Using a strategy that has worked well for Sri Lankan producers like Dilmah, Indian firms are taking their teas straight to consumers by marketing directly online. Assam Co. also opened the popular Camellia chain in Kolkata (formerly Calcutta) this year, and Soongachi Industries has launched Infinitea, a hip, upmarket tea bar in Bangalore that sells more than 70 brews. Soongachi's Rishi Saria, 30, gave up a software-engineering job in Bangalore to return to Darjeeling and take on marketing for the family company. His cousin Gaurav Saria now heads Infinitea. "Our generation is focusing on improving our quality, product mix and positioning," says Rishi.

The Saria family and other tea producers are getting some help from the Indian government. State research institutes have committed $18 million to developing higher-yielding seeds and machinery to suit small growers, and the government is looking at introducing electronic auctions to make transactions faster and fairer, especially for the little guys. An additional $41 million fund gives tea producers incentives to process tea as more desirable--and profitable--long leaves rather than as granules.

- [Information shown]
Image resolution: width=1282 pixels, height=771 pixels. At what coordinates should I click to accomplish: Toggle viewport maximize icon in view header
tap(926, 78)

- [Work order 1]
Switch "granules" to "dust" and reproduce the Indian tea passage between "The Saria family" and "than as granules.", inclusive.
- [Work order 2]
In one to three sentences, state why the Indian government is considering electronic auctions, according to the Indian tea passage.
- [Work order 3]
Carry on the Indian tea passage from its final sentence.
The listing bears no relation to the Indian tea passage.

- [Task answer 1]
The Saria family and other tea producers are getting some help from the Indian government. State research institutes have committed $18 million to developing higher-yielding seeds and machinery to suit small growers, and the government is looking at introducing electronic auctions to make transactions faster and fairer, especially for the little guys. An additional $41 million fund gives tea producers incentives to process tea as more desirable--and profitable--long leaves rather than as dust.

- [Task answer 2]
The government is considering electronic auctions to make transactions faster and fairer, especially for the little guys.

- [Task answer 3]
All this new investment is an attempt to correct years of neglect. For decades, India was the biggest producer, exporter and consumer of tea in the world. That changed in 1991 after the collapse of the Soviet Union, India's largest export market, where demand fell by two-thirds, to less than 88 million lbs. (40 million kg) per year. India's producers had grown reliant on that guaranteed market, failing to maintain their bushes and machinery, and they never really recovered. Sri Lanka and Kenya are now the world's biggest exporters, each selling about 692 million lbs. (314 million kg) in 2006, well ahead of India's 450 million lbs. (204 million kg).

Everything that happens in the tea industry, of course, depends on its workers. The Plantation Labor Act of 1951 guarantees not just a minimum wage for workers in tea, coffee and rubber but also housing, education, medical care and drinking water. Those benefits add about 11% to production costs and are the main reason Indian tea costs about $1.62 a kg to produce, compared with $1.23 in Sri Lanka, $1.16 in Kenya and 84-c- in Malawi. Strong unions in India's tea-growing regions have fought to preserve those benefits. Tea-estate workers are paid on average $1.38 a day in northern India and $2.25 in the south, and because the estates are so remote, workers must rely on tea companies for basic services. "The only long-term, sustainable solution is for estates to give workers a stake in the earnings," says Samir Roy, head of the Defense Committee for Plantation Workers Rights.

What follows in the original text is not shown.